**To be done**
1. In the forum thread on plotting categorical data with pandas, which library is the mosaic plot imported from?
2. Carry on the forum thread about plotting categorical data with pandas and matplotlib, starting after its last line.

Plotting categorical data with pandas and matplotlib
I have a data frame with categorical data:
colour direction
1 red up
2 blue up
3 green down
4 red left
5 red right
6 yellow down
7 blue down
I want to generate some graphs, like pie charts and histograms based on the categories. Is it possible without creating dummy numeric variables? Something like
df.plot(kind='hist')
You can simply use value_counts
on the series:
df['colour'].value_counts().plot(kind='bar')
You might find useful mosaic
plot from statsmodels. Which can also give statistical highlighting for the variances.
from statsmodels.graphics.mosaicplot import mosaic
plt.rcParams['font.size'] = 16.0
mosaic(df, ['direction', 'colour']);
But beware of the 0 sized cell - they will cause problems with labels.
See this answer for details
like this :
df.groupby('colour').size().plot(kind='bar')

**Data section**
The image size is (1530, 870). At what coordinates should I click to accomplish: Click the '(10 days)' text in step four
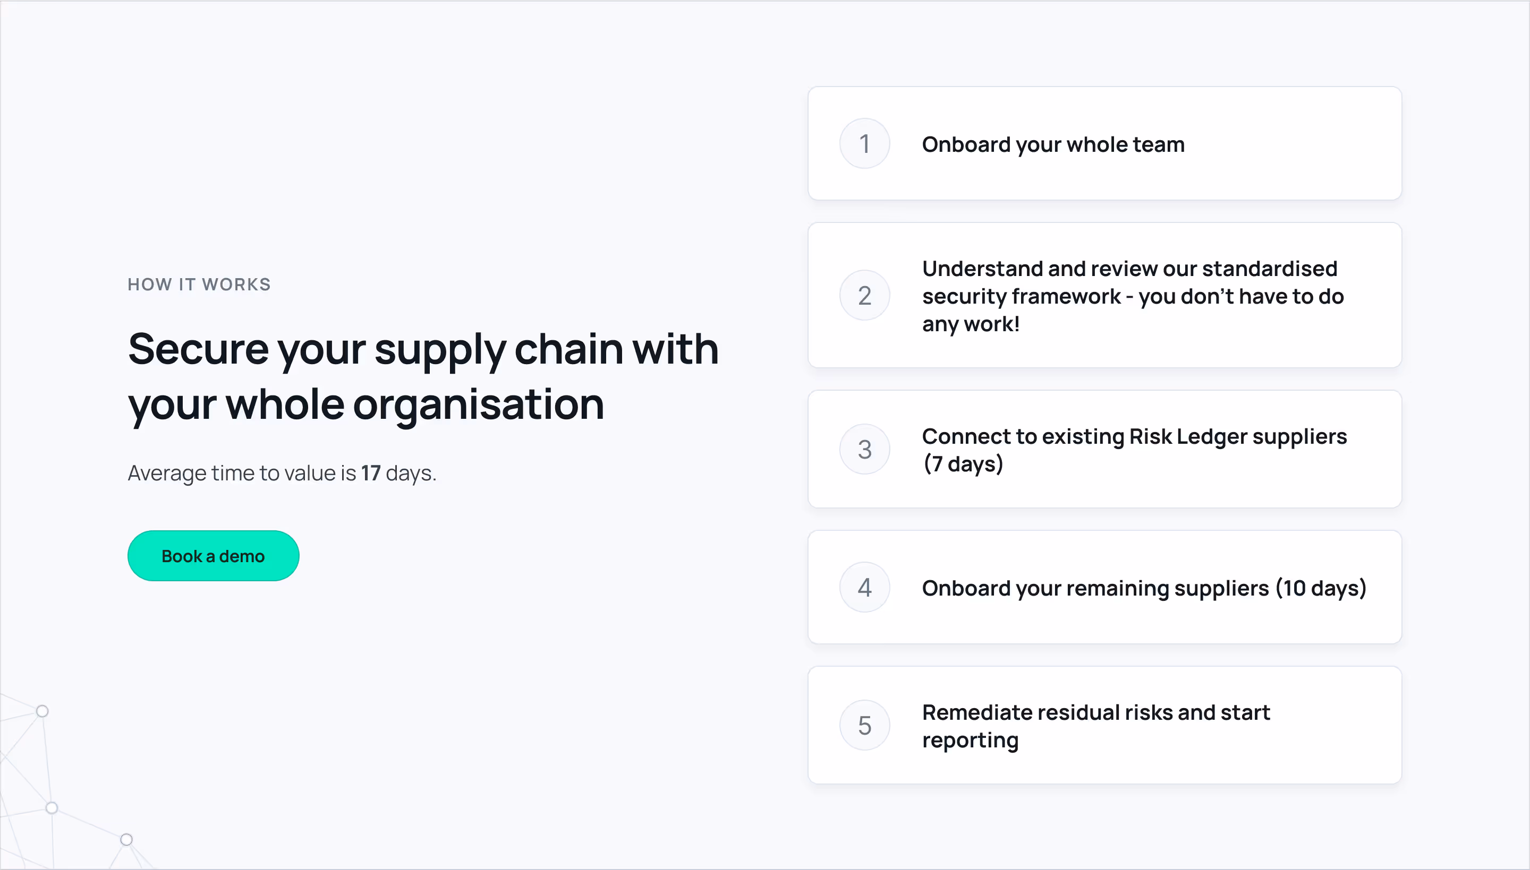pos(1321,588)
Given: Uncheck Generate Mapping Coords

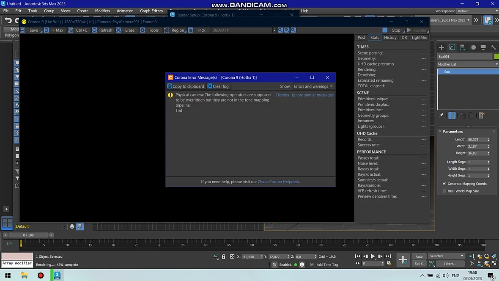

**Response list**
1. statsmodels (from statsmodels.graphics.mosaicplot)

2.
You could also use countplot
from seaborn
. This package builds on pandas
to create a high level plotting interface. It gives you good styling and correct axis labels for free.
import pandas as pd
import seaborn as sns
sns.set()
df = pd.DataFrame({'colour': ['red', 'blue', 'green', 'red', 'red', 'yellow', 'blue'],
'direction': ['up', 'up', 'down', 'left', 'right', 'down', 'down']})
sns.countplot(df['colour'], color='gray')
It also supports coloring the bars in the right color with a little trick
sns.countplot(df['colour'],
palette={color: color for color in df['colour'].unique()})